Prison in Lviv, Ukraine

Brygidki (Бригідки) is a prison in the building of a former Bridgettine nunnery in Lviv, Ukraine.

==History==
The monastery was founded in 1614 at the behest of Anna Fastkowska and Anna Poradowska for girls from noble families. After the Partition of Poland the Austrian administration decided to secularise the convent. In 1784 the Brygidki building was turned into a prison, where death sentences would be carried out on a regular basis until the 1980s.

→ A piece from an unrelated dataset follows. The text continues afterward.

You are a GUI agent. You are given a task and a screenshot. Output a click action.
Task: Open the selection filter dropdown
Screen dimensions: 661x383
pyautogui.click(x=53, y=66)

Taken over by the Soviet Union after Soviet invasion of Poland in 1939, the prison was one of three sites of mass murder of political prisoners by NKVD in Ukraine in June 1941 as the Soviets were retreating before the Nazi German invasion. Before this was complete, the NKVD left the prison to respond to the OUN uprising during the Battle of Lwów; some of the political prisoners took advantage of the lack of guards to escape, while others stayed in the prison, afraid the guards were waiting outside, and were instead massacred when the NKVD guards returned on June 25. However, while the political prisoners were massacred, the ordinary criminals imprisoned there were released by the NKVD. Approximately 7,000 prisoners - primarily Poles and Ukrainians - died in Lviv in that event.

During the German occupation, mass murders of Polish, Jewish and Ukrainian civilians occurred in Brygidki. It was the site of the murder of Prof. Kazimierz Bartel during the Massacre of Lwów professors.

The prison courtyard still contains a Baroque chapel from the former convent. There are plans to shut down the infamous prison or to move it out of the city.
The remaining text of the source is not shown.